I'm very pro LLM and AI. But I completely agree with the comment about how many pieces praising LLMs are doing so with trivial examples. Trivial might not be the right word, but I can't think of a better one that doesn't have a negative connotation, but this shouldn't be negative. Your examples are good and useful, and capture a bunch of tasks a software engineer would do.
I'd say your mandelbrot debug and the LLVM patch are both "trivial" in the same sense: they're discrete, well defined, clear-success-criteria-tasks that could be assigned to any mid/senior software engineer in a relevant domain and they could chip through it in a few weeks.
Don't get me wrong, that's an insane power and capability of LLMs, I agree. But ultimately it's just doing a day job that millions of people can do sleep deprived and hungover.
Non-trivial examples are things that would take a team of different specialist skillsets months to create. One obvious potential reason why there's few non-trivial AI examples is because non-trivial AI examples require non-trivial amount of time to be able to generate and verify.
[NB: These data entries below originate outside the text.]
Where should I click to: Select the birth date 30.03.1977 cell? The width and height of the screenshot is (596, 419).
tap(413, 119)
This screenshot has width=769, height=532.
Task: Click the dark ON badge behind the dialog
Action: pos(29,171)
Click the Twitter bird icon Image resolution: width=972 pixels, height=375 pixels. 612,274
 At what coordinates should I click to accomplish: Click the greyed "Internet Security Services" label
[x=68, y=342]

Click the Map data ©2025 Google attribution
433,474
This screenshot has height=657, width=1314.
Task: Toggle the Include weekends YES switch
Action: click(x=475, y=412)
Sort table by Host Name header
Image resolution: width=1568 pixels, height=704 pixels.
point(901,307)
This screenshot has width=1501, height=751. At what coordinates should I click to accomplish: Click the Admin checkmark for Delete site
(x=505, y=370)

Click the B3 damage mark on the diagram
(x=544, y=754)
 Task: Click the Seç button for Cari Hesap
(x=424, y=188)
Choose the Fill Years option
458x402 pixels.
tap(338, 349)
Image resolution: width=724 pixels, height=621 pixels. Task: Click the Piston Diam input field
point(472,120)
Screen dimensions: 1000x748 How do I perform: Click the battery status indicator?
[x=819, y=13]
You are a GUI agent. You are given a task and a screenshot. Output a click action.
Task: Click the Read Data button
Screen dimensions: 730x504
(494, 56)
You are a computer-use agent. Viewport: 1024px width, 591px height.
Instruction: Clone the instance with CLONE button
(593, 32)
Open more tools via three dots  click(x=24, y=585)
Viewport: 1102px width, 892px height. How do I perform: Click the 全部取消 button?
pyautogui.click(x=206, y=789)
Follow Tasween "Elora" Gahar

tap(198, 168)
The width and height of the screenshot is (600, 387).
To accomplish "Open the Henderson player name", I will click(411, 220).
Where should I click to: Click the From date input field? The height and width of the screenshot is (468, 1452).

A non-trivial example isn't an example you can look at the output and say "yup, AI's done well here". It requires someone spends time going into what's been produced, assessing it, essentially redesigning it as a human to figure out all the complexity of a modern non-trivial system to confirm the AI actually did all that stuff correctly.
An in depth audit of a complex software system can take months or even years and is a thorough and tedious task for a human, and the Venn diagrams of humans who are thinking "I want to spend more time doing thorough, tedious code tasks" and "I want to mess around with AI coding" is 2 separate circles.